→ What is expected
Count how many lines in the items below contain the word "Given", matching its case exactly. Give only that number.

→ Data lines
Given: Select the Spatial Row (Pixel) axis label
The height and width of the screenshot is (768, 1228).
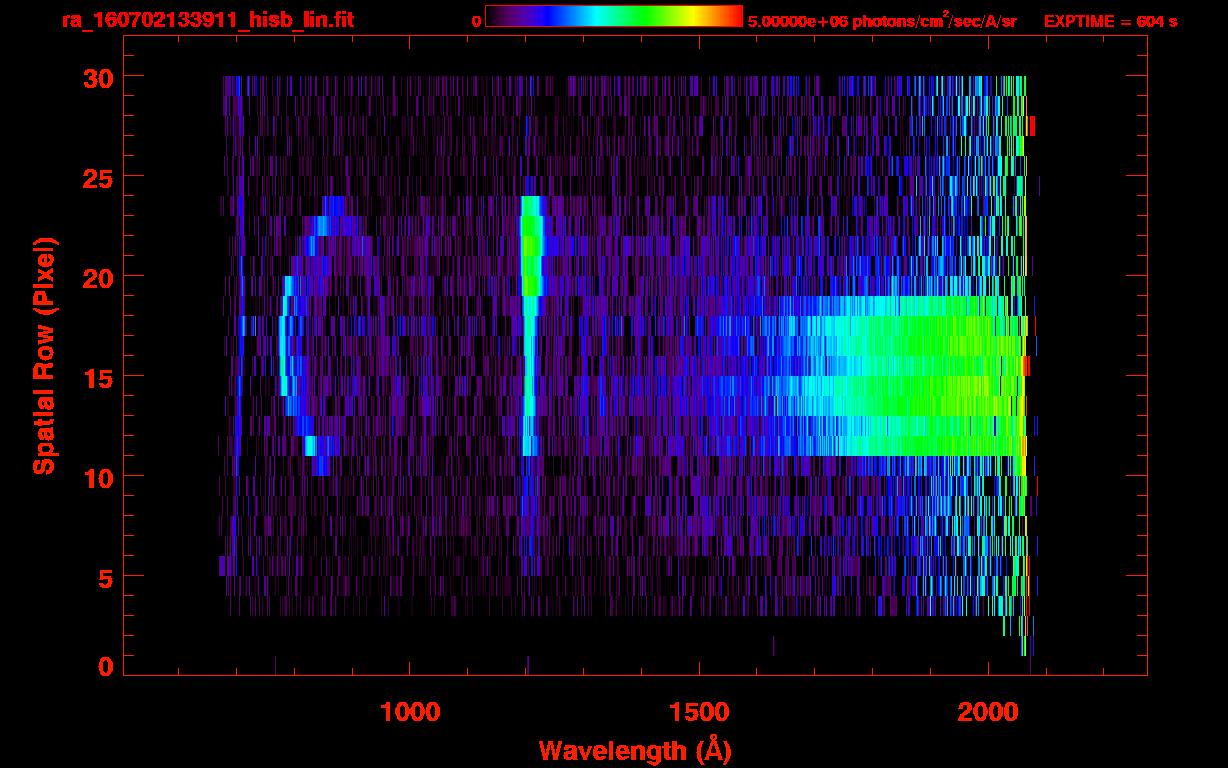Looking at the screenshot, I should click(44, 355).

---

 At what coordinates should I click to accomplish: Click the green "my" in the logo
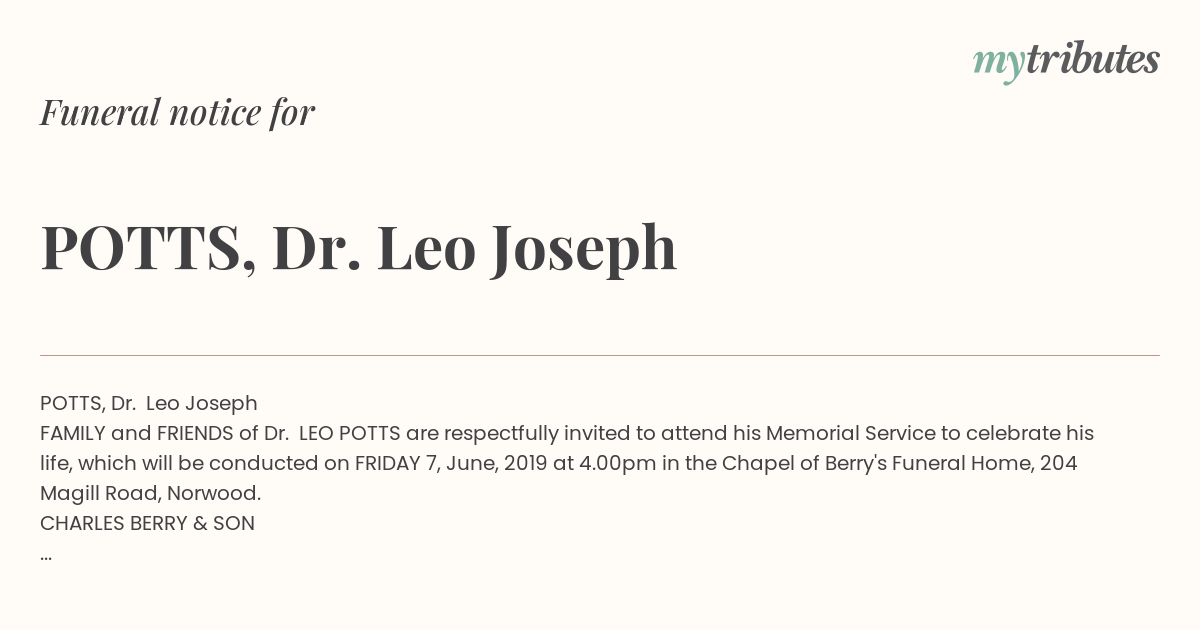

---

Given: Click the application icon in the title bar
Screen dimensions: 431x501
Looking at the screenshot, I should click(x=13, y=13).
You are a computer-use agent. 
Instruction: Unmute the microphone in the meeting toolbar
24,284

→ Output for this task
2